* _Exercise requirements_
Copy out every one of the lines below that contains the word "accomplish".

________________

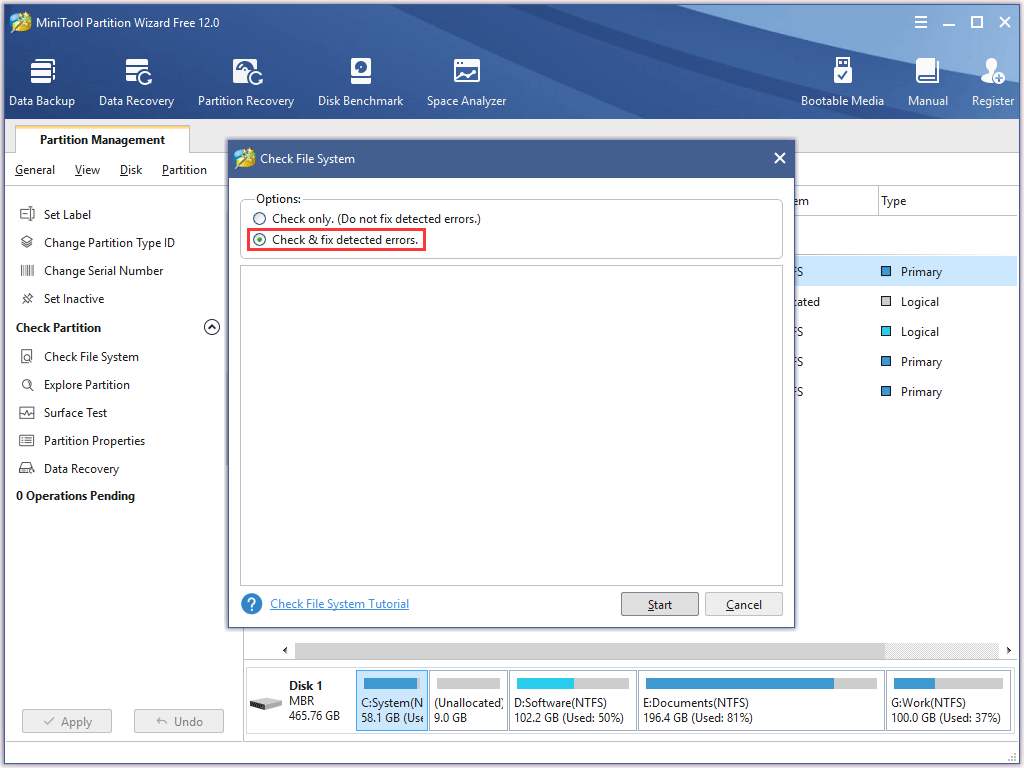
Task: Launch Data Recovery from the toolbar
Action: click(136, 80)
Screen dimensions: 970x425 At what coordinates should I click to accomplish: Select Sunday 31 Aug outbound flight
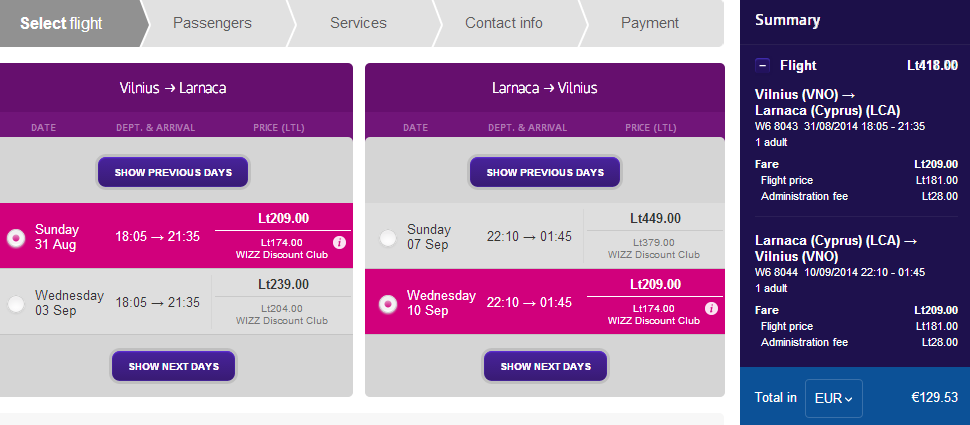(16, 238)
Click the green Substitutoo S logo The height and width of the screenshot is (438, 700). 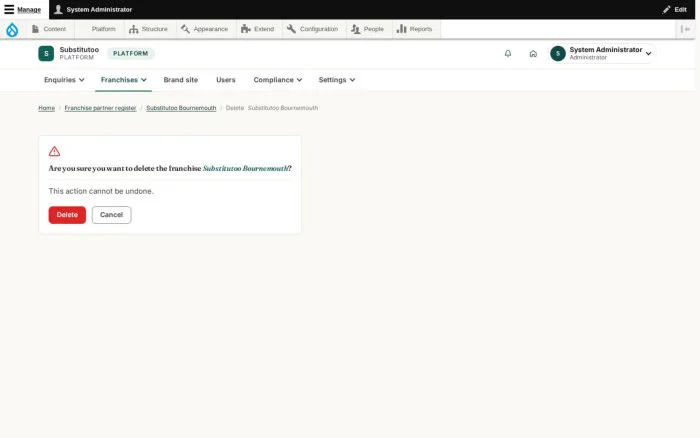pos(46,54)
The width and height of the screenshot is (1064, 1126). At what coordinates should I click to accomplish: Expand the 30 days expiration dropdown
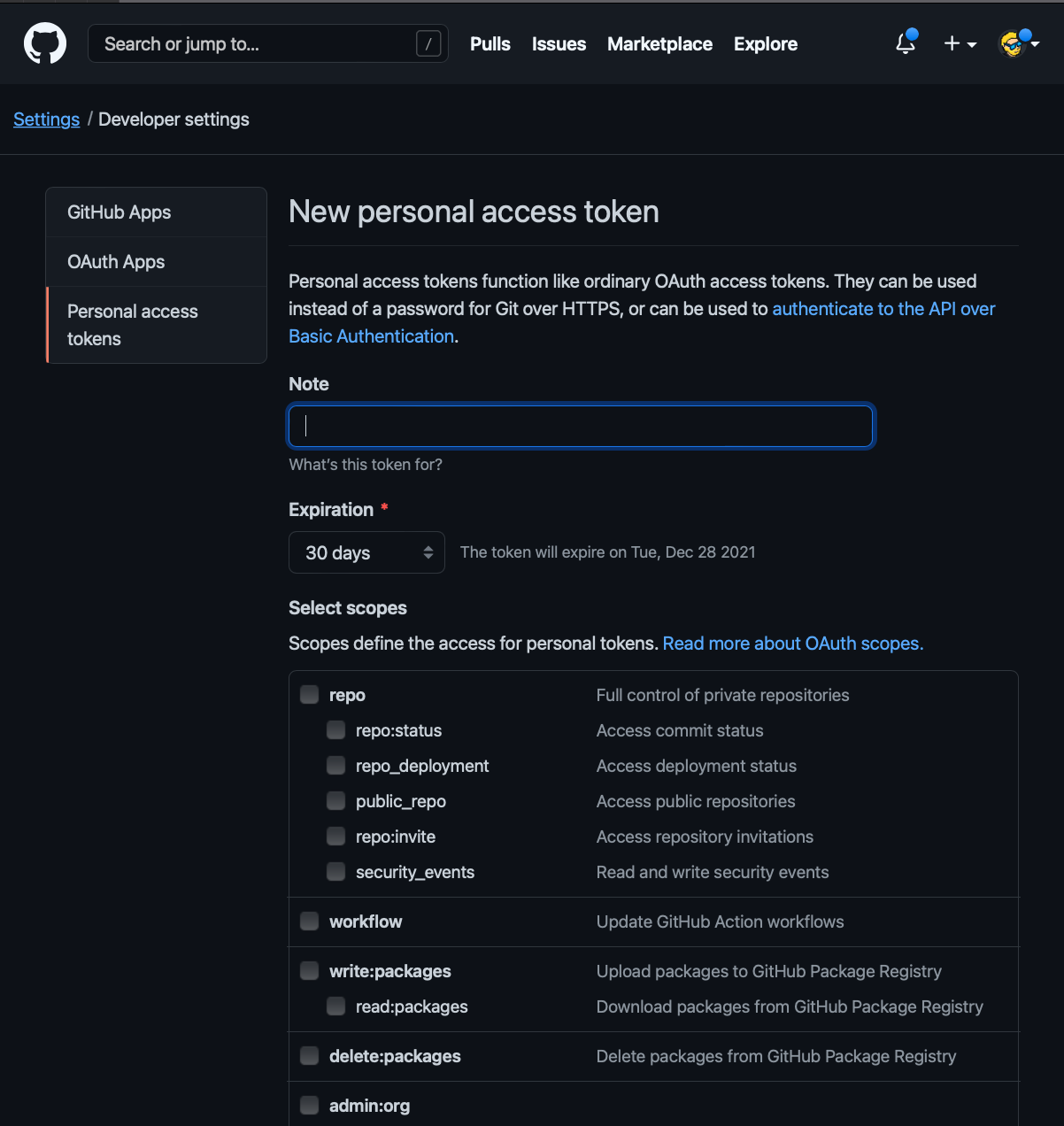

________________

* _Exercise response_
Screen dimensions: 970x425 At what coordinates should I click to accomplish: Select Sunday 31 Aug outbound flight
The width and height of the screenshot is (1064, 1126). At what coordinates should I click to accomplish: Expand the 30 days expiration dropdown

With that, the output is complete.